Riz Ahmed (Sound of Metal) is electric as the prince, here reimagined within a wealthy British South-Asian family in present-day London. His father, a real estate titan, is dead. His mother (a devastating Sheeba Chaddha) is already marrying his uncle. Nobody finds this weird except Hamlet. When dad’s ghost shows up after a night of partying and cocaine with Laertes, spilling the truth about his murder, revenge becomes the only option.

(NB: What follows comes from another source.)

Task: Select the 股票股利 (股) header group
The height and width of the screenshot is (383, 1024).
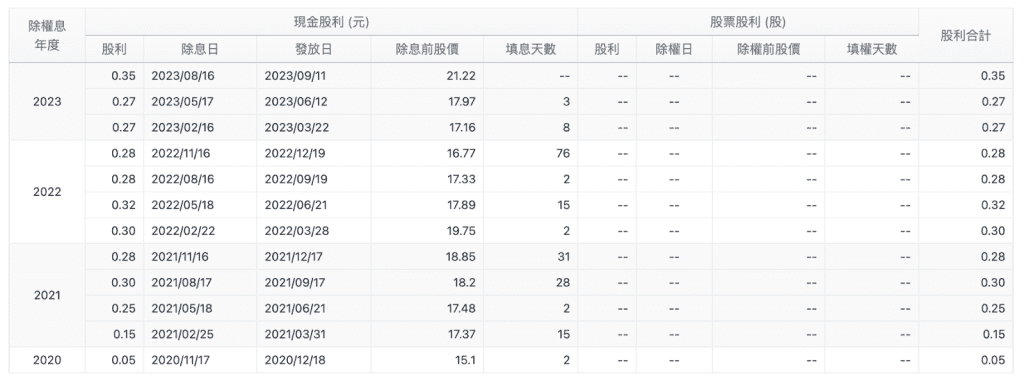Action: 748,22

Director Aneil Karia (The Long Goodbye) and writer Michael Lesslie (Justin Kurzel’s 2015 Macbeth) trim the runtime under two hours, which might make purists twitch. Ignore them. The text that remains crackles, and the ensemble devours it. A mid-film dance sequence meant to expose the guilty parties is jaw-dropping. But this belongs to Ahmed, who brings real understanding to every monologue. Wait until you see what he does with “To be or not to be.” It’s not a gimmick. It’s the real thing.

CHARLIE HARPER

The journey of a young woman, Harper, and a young man, Charlie, as they meet, leave their respective homes, and attempt to build a life together in a new city. As the driven and ambitious Harper works to build a career as a chef, and the brilliant-yet-stuck Charlie struggles to get himself on track, their relationship faces growing challenges.

Director: Mac Eldridge & Tom Dean | Stars: Nick Robinson, Emilia Jones

Two attractive people fall in love, fight about the same things repeatedly, and remember it all differently. Sound familiar?

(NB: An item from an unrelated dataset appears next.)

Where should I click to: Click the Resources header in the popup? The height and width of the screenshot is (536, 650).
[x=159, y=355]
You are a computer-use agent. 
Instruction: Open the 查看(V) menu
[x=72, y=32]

Charlie Harper plays with time and perspective, showing us both versions of arguments between Charlie (Nick Robinson, Love, Simon) and Harper (Emilia Jones, The Running Man). She’s ambitious and frustrated by his aimlessness. He feels judged every time she suggests he do something with his life. The structure flirts with gimmick but Robinson and Jones have real chemistry, making their recurring fights sting with recognition.

The supporting cast could use pruning, and finding the rhythm takes patience. But the film earns its emotional payoff by asking a genuinely interesting question: what do you do with happy memories that are tangled up with painful ones? Not revolutionary, but honest. Good music choices and clever use of different aspect ratios add polish. Sometimes “gets the job done” is enough.

MADDIE'S SECRET

By day, bright-eyed, kind-hearted Maddie is a dishwasher at Gourmaybe, a trendy Los Angeles food content creation company, and at night makes scrumptious vegetarian dishes, captured in videos by her devoted husband Jake. When one of the videos goes viral and she is thrust into the spotlight, the pressure heralds the inopportune return of a long-dormant struggle with an eating disorder.

Director/Star: John Early | Co-stars: Kate Berlant, Vanessa Bayer, Eric Rahill

John Early (Stress Positions) made a Sirk-style melodrama about eating disorders starring himself and a murderer’s row of comedians. It has no business working this well.

Early plays Maddie, an employee at a trendy food content company who dreams of becoming an on-camera chef. She’s got a supportive himbo husband (Eric Rahill, Friendship), an obsessed best friend (Kate Berlant, perfect), and a workplace nemesis (Claudia O’Doherty, deliciously awful). She also has a secret. I won’t tell you what it is, but discovering it opens the door to Vanessa Bayer doing some of her funniest work and Early revealing serious dramatic chops.

The film walks a tightrope between satire and sincerity, skewering influencer culture and LA wellness nonsense while treating its central subject with genuine care. There’s an obvious joke the movie could make constantly. It never does, because it doesn’t need to. Michael Hesslein’s ’80s-inspired score is the cherry on top. This is what happens when funny people trust their material enough to play it straight.

MILE END KICKS

In 2011 Montreal’s indie music scene, Grace Pine, a 24-year-old music critic moves to the Canadian city to write a book on Alanis Morissette’s classic ‘Jagged Little Pill’ album. But her plans take an unexpected turn when she gets romantically involved with members of an indie band for whom she serves as their publicist.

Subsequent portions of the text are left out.